According to research from J.P Morgan and The Global Impact Investing Network, $9 billion will be committed to impact investments this year. That would represent a 12.5% boost from the $8 billion that flowed into the space in 2012, the research shows.

Impact investments aim to produce a financial return while providing a positive impact through projects such as alleviating poverty, promoting human rights, engendering fair trade, or improving the environment.

The current research, culled from a survey last year of 99 active impact investors, found that most respondents said the financial and impact performance of their investments are in line with expectations. Nearly two-thirds of the sample said they shoot for market rate financial returns on their impact investments. 

Half of those surveyed are fund managers who expect to make 10 impact investment transactions this year.

Most of the investments will be made in the food and agriculture sector, according to the survey, with sub-Saharan Africa receiving the largest share of total capital committed (34%). Latin American and U.S. companies will receive the next largest share (32%).

In developed market economies such as the U.S., healthcare companies will receive the most investment dollars.

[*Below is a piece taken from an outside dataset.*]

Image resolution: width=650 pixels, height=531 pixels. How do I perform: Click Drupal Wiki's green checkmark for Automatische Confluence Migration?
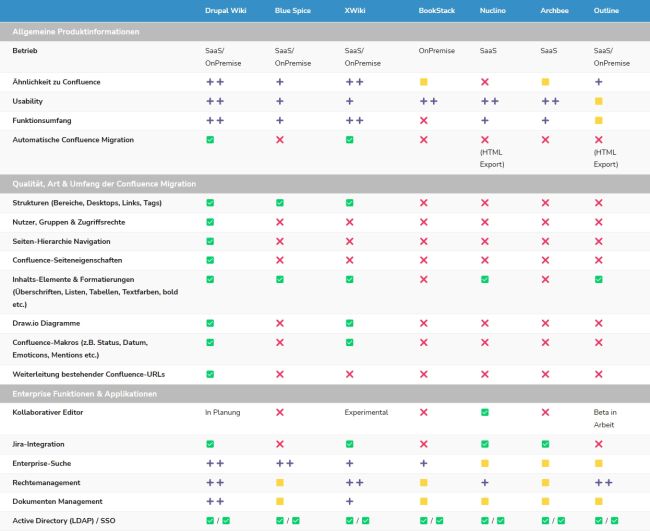(210, 140)
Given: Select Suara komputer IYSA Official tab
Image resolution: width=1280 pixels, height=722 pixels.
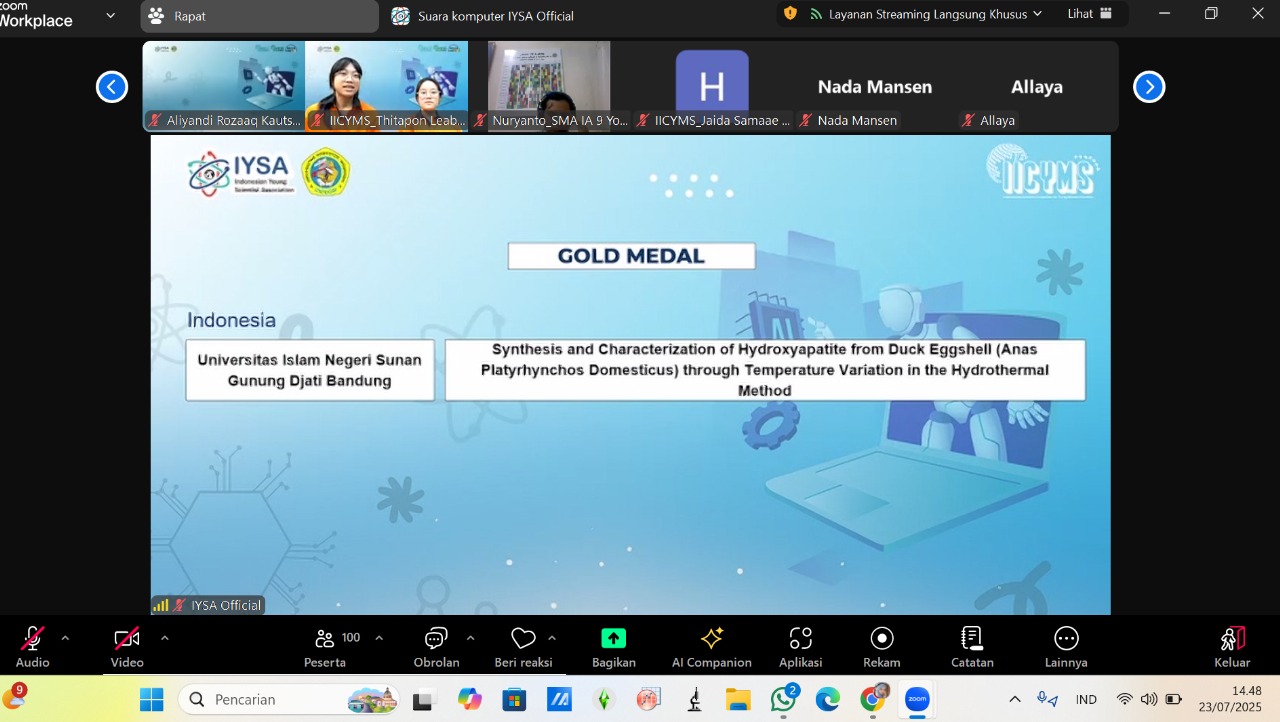Looking at the screenshot, I should point(495,16).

Most investments (78%) are being made in growth-stage companies, with less than 20% in seed/startups and just over half in venture-stage organizations. Thirty-three percent of investments are headed for bigger and more established private companies, while nearly 10% of investments will be made in publicly traded stock.

Interestingly, 83% of the respondents said they make impact investments via private equity instruments. Conventional wisdom held that private impact investments made in the developing world were largely credit, or debt-driven because of risk and recourse measures. 

After private equity, the next largest investment vehicles of choice among survey respondents were private debt (66%) and equity-like debt (44%).

Despite numbers showing a slow-building momentum in the impact investing space, respondents said the top challenges to growth were "lack of appropriate capital across the risk/return spectrum" and "shortage of high quality investment opportunities with track record.”